Exercise goal –
Put the material into a numbered list, starting at the line that contains "You are a computer-use" and continuing through the end. Skip blank lines and leave out the pictures.

Data in this exercise –

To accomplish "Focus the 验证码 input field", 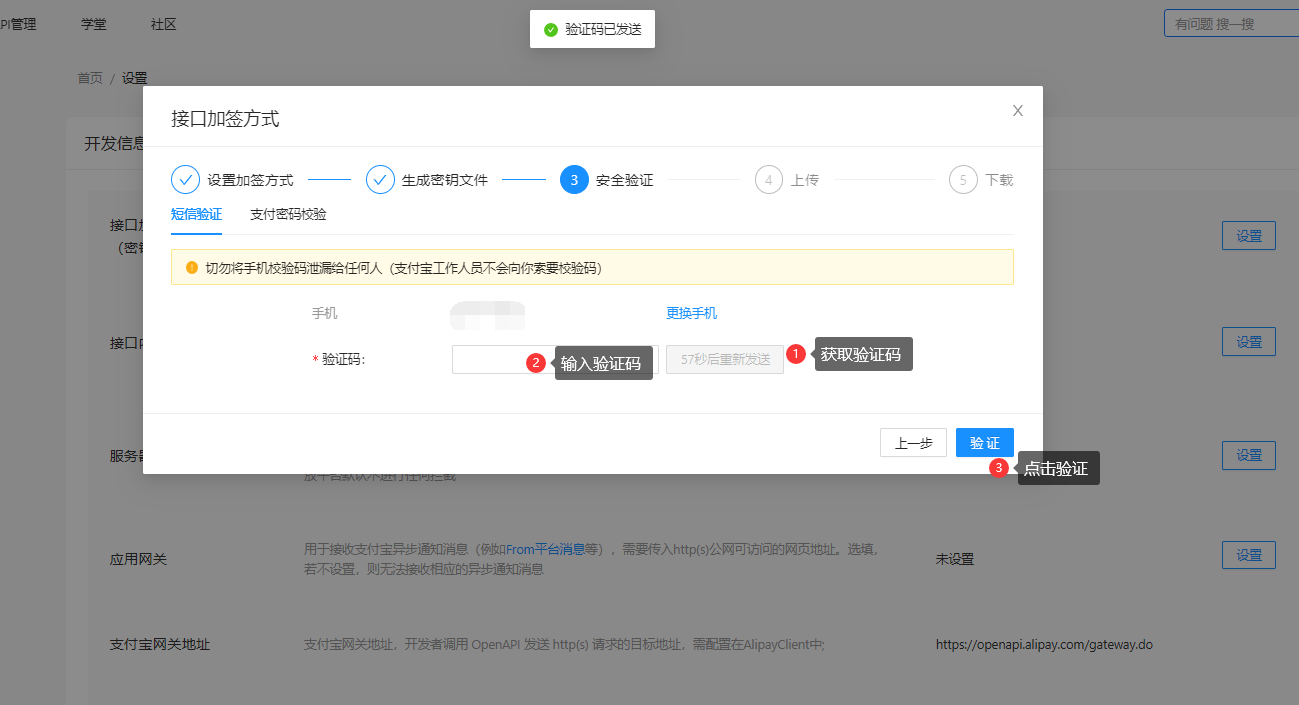I will 488,360.
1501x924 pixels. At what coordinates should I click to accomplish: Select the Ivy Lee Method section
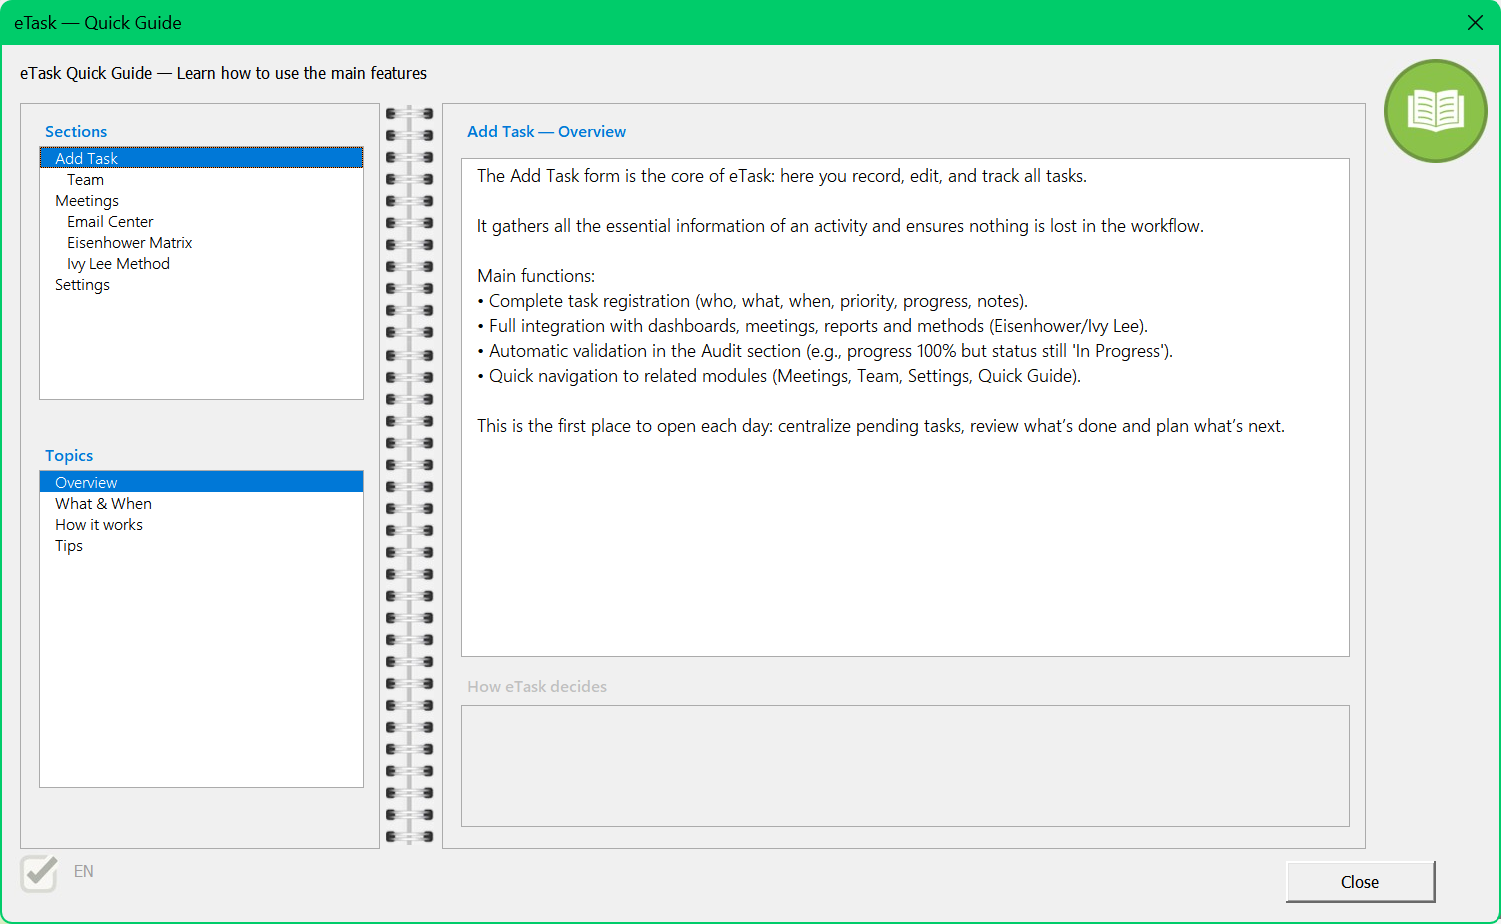[x=118, y=264]
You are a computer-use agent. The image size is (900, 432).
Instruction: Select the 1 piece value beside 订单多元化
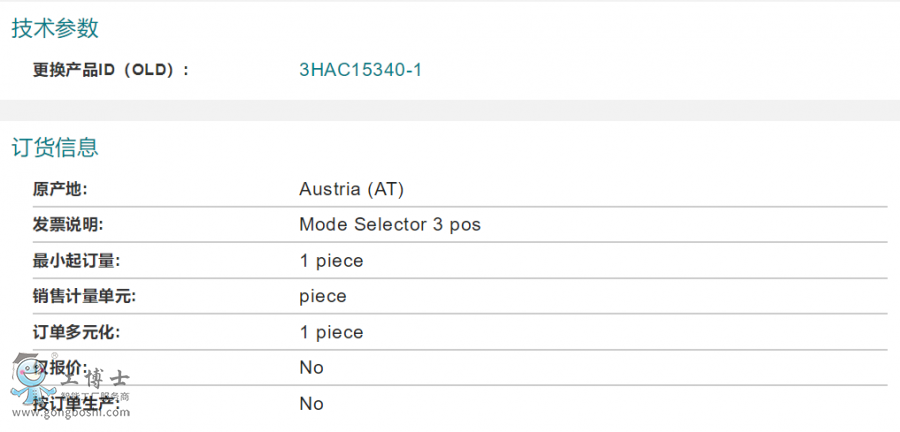(x=331, y=332)
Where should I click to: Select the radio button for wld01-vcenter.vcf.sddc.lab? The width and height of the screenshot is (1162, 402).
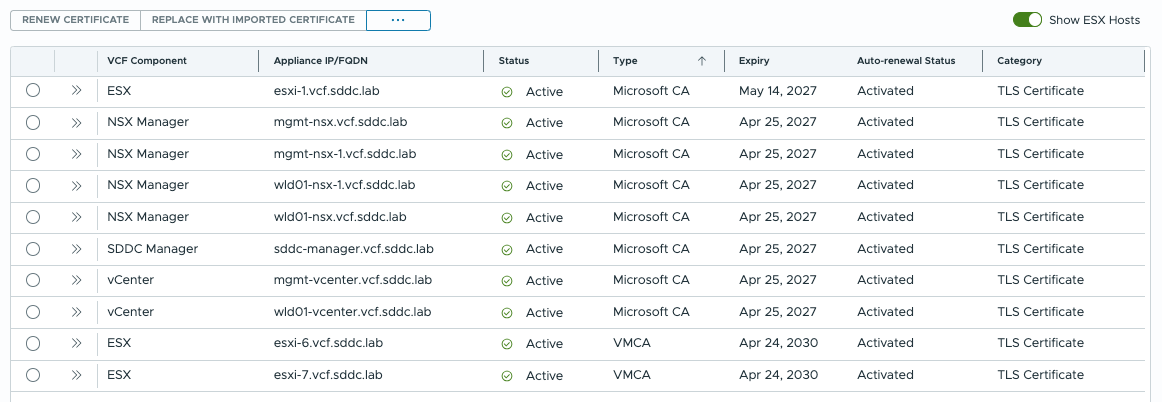point(33,312)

Answer to this task –
1. You are a computer-use agent. The image size is (900, 432).
2. Instruction: Select the 1 piece value beside 订单多元化
3. (x=331, y=332)
4. Where should I click to: Select the radio button for wld01-vcenter.vcf.sddc.lab? The width and height of the screenshot is (1162, 402).
5. point(33,312)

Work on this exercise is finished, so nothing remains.